His reward was grand.

Melendez worked a 12-pitch at-bat in the top of the sixth inning against Dodgers reliever Blake Treinen -- who entered the game having thrown 13 consecutive scoreless innings -- and on the final pitch, Melendez launched a go-ahead grand slam out to right field.

The slam rocketed the Royals to a 7-2 win at Dodger Stadium, evening the series ahead of Sunday afternoon’s finale and making Seth Lugo just the second pitcher in baseball this year with 10 wins -- along with Phillies starter Ranger Suárez -- after the Kansas City righty spun six innings with two runs allowed.

Treinen, who’d issued just two walks since his season began on May 5, walked three consecutive batters in the sixth. When Melendez stepped to the plate, Treinen was already at 27 pitches. But Dodgers manager Dave Roberts stayed with him.

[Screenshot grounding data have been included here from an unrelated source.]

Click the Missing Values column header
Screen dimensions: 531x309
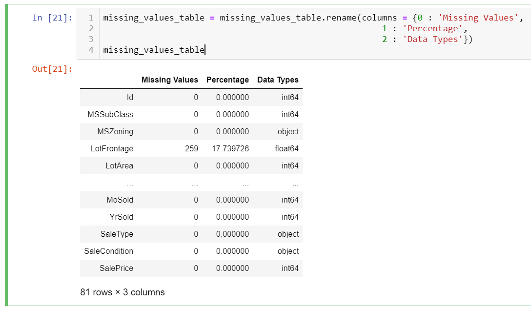point(169,80)
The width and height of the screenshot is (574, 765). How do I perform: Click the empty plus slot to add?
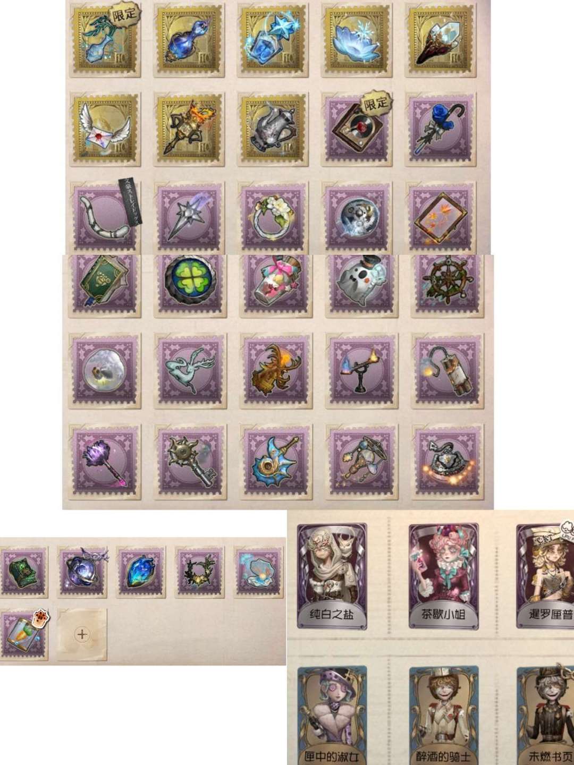point(82,634)
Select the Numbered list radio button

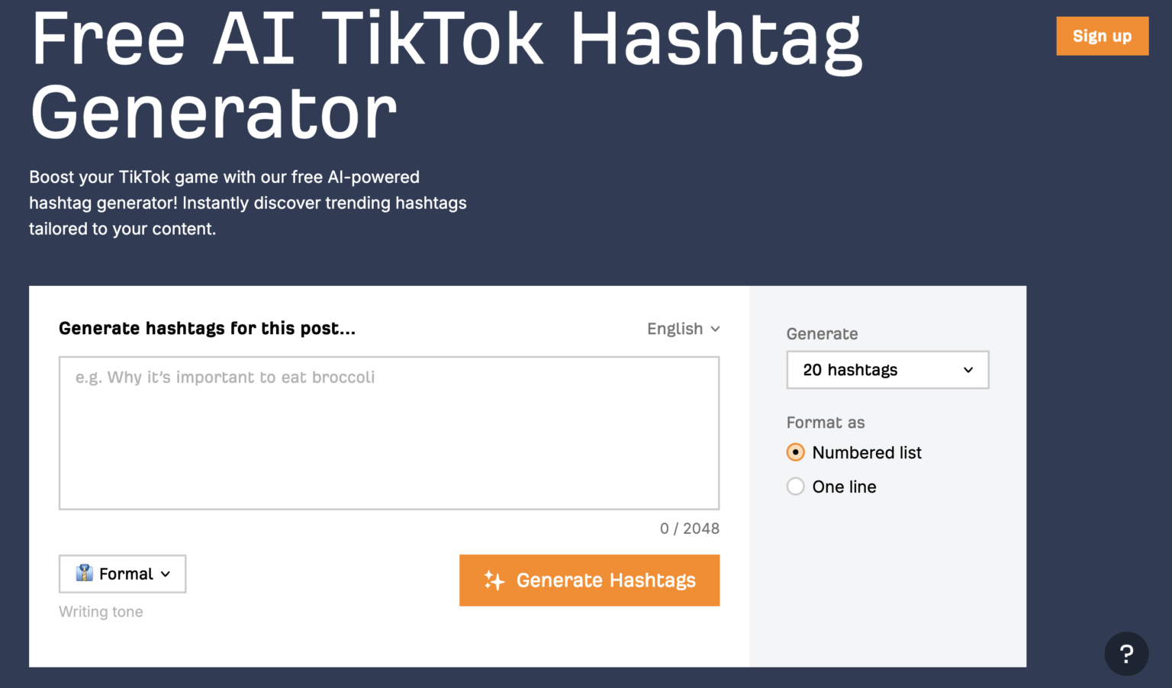[x=795, y=452]
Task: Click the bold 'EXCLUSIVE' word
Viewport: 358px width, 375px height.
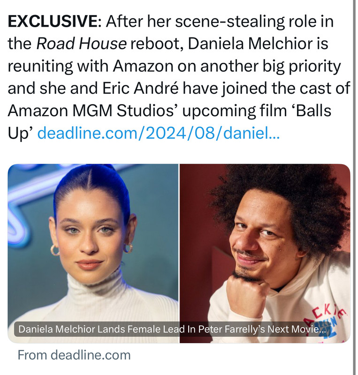Action: (53, 21)
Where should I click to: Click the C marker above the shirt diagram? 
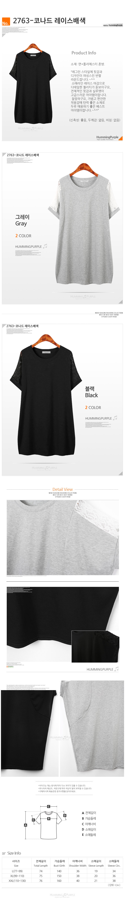pos(49,806)
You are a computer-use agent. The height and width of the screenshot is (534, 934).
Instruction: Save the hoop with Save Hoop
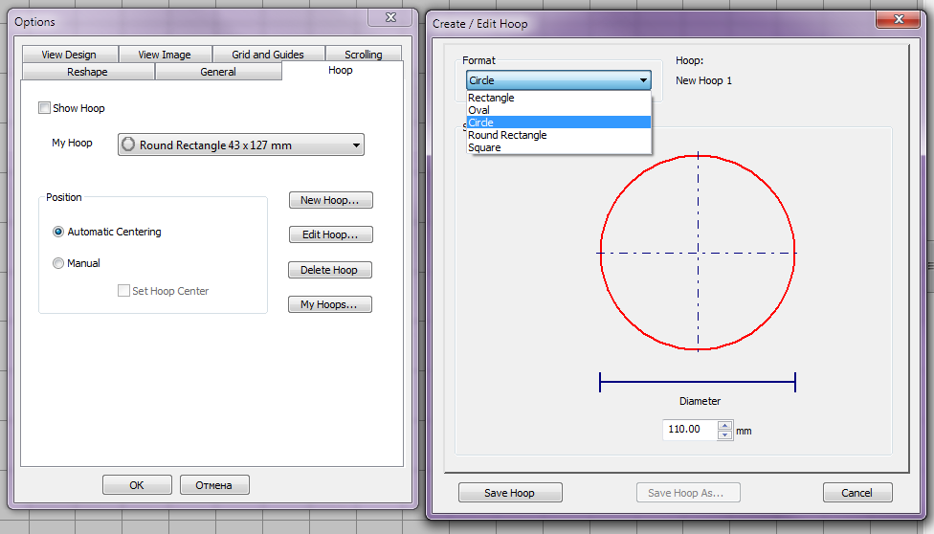pos(510,493)
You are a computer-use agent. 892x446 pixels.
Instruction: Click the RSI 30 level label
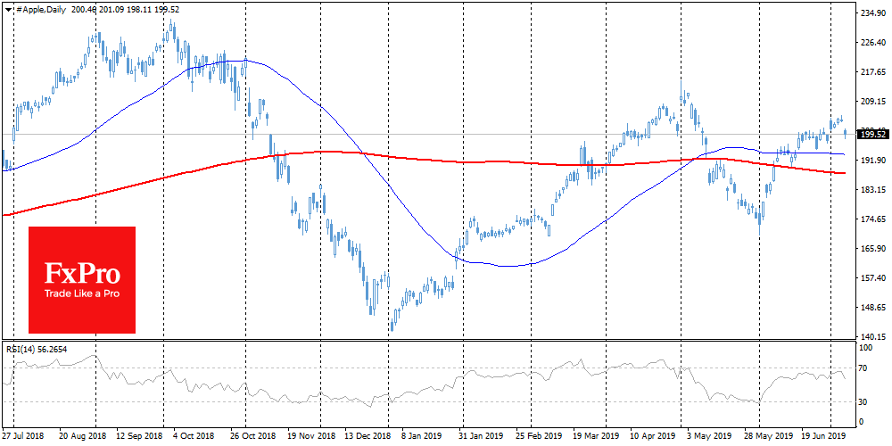[863, 402]
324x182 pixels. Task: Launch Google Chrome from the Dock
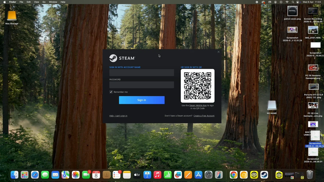tap(233, 175)
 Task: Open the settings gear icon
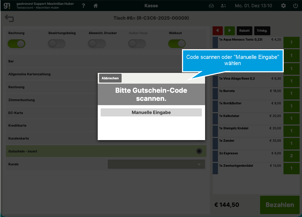(283, 6)
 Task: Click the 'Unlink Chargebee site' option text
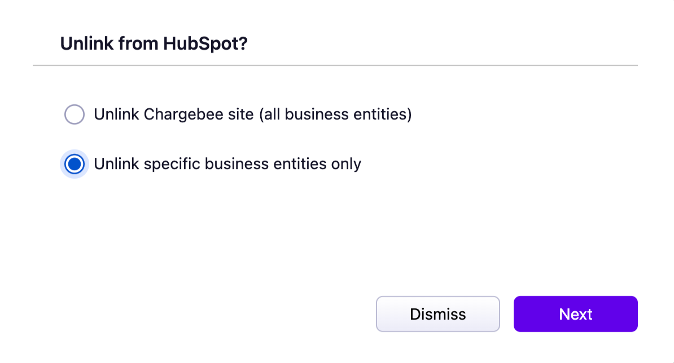[174, 114]
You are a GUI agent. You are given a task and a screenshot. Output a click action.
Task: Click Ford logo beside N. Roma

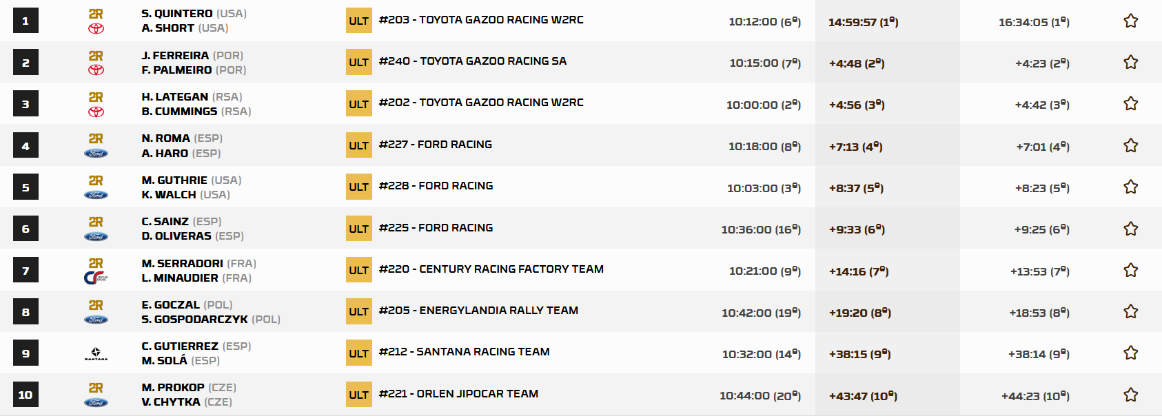click(x=96, y=154)
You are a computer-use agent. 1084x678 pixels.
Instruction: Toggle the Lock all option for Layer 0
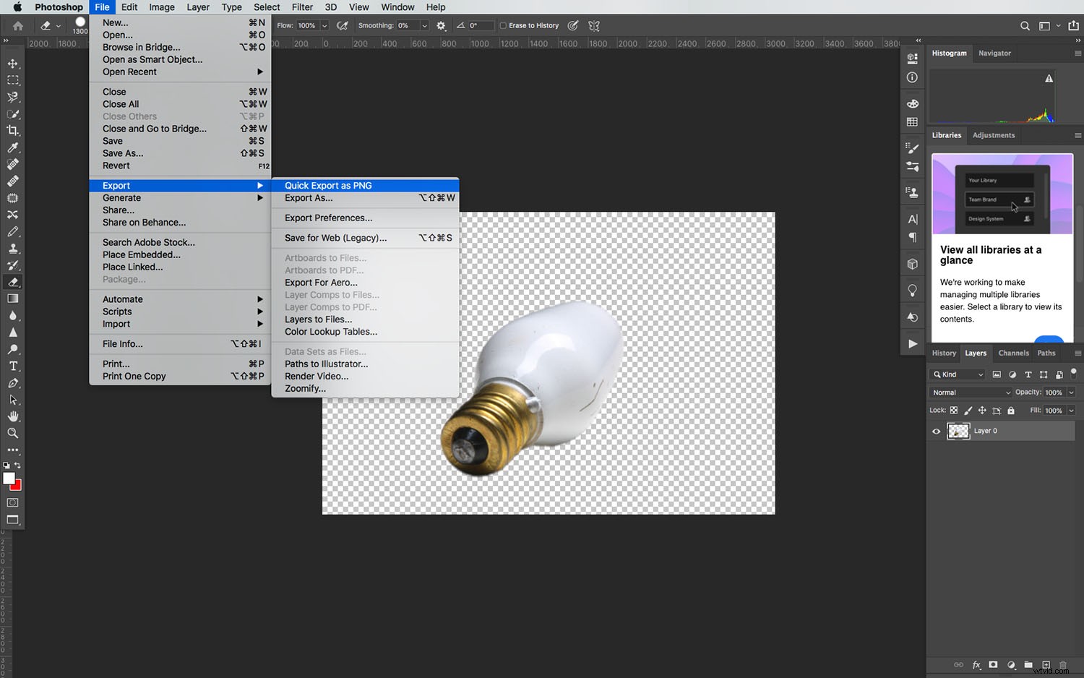pos(1010,410)
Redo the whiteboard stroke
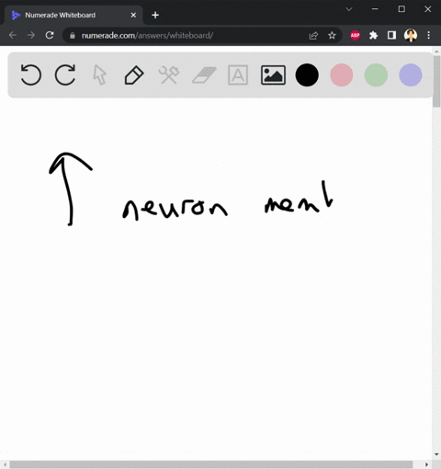Viewport: 441px width, 469px height. (x=65, y=74)
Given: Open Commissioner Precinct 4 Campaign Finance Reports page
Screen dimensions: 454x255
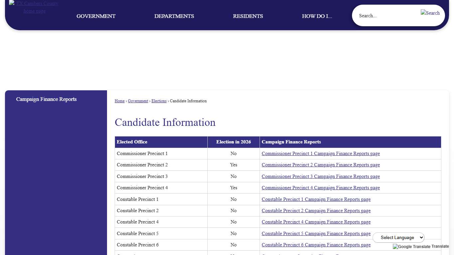Looking at the screenshot, I should point(320,188).
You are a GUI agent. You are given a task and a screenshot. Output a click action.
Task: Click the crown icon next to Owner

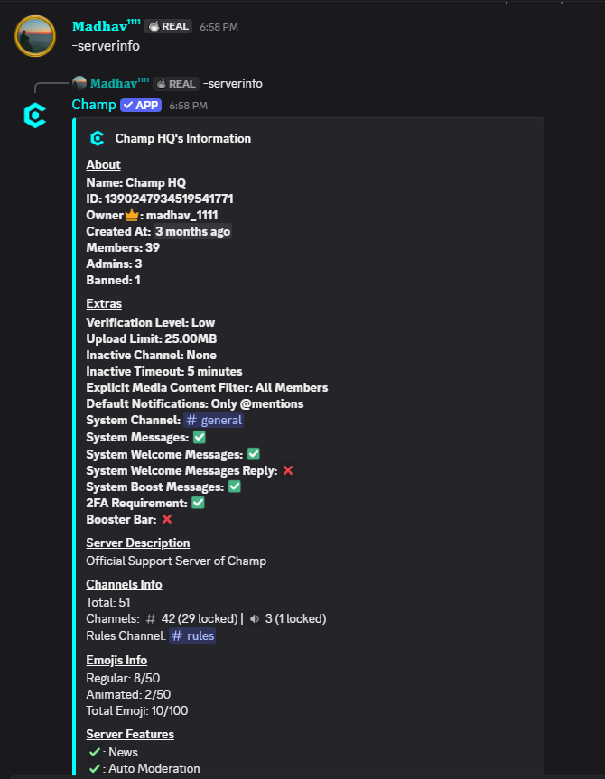click(x=130, y=215)
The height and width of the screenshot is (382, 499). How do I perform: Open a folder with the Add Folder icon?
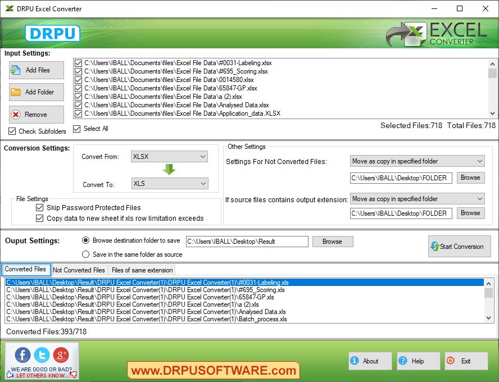17,92
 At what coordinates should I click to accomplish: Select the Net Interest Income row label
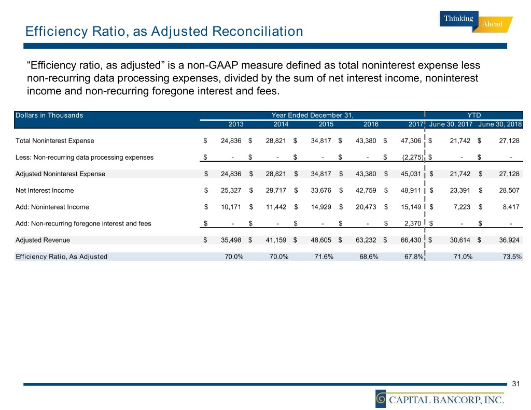[45, 190]
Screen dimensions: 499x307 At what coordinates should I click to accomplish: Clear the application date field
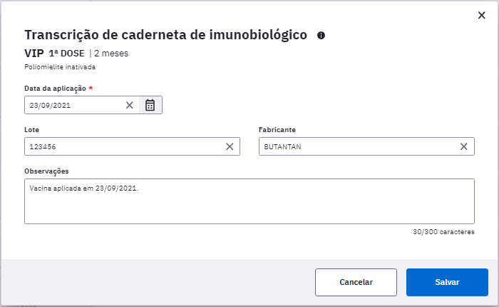[129, 105]
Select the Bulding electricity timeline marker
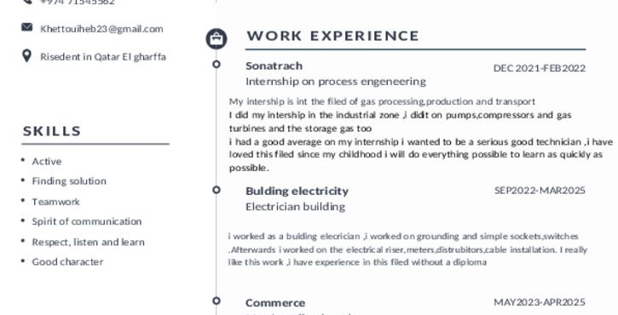 click(x=217, y=190)
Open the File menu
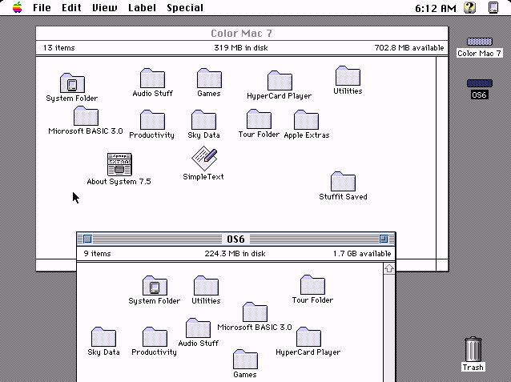This screenshot has height=382, width=511. coord(42,7)
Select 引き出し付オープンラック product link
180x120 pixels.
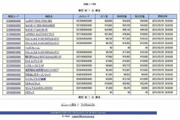pyautogui.click(x=38, y=75)
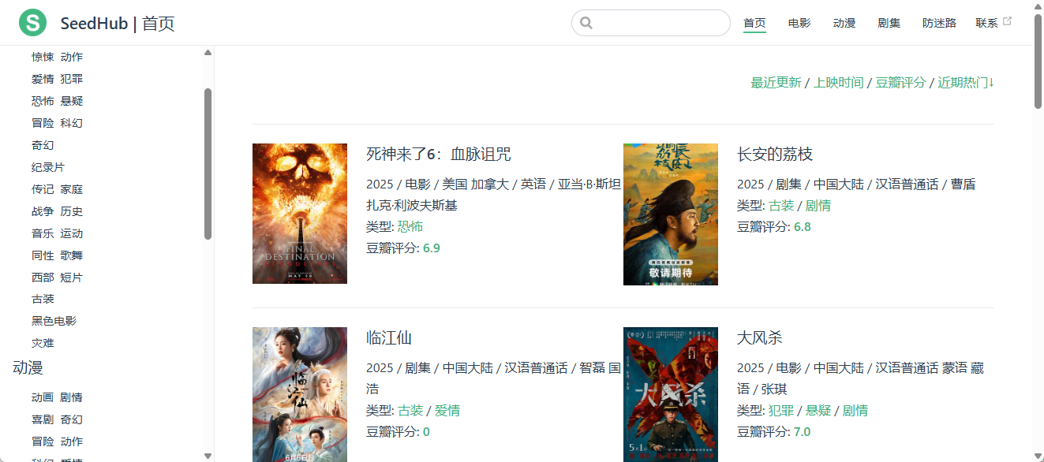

Their bullpen was so taxed already due to starter Yoshinobu Yamamoto exiting after two innings with right triceps tightness.

“After the three-strike punch to [Adam] Frazier, he’s been our best reliever, and I’m gonna go with him,”Roberts said. “I didn’t expect a 12-pitch at-bat, and at some point, you have to change how you attack a player in an at-bat.”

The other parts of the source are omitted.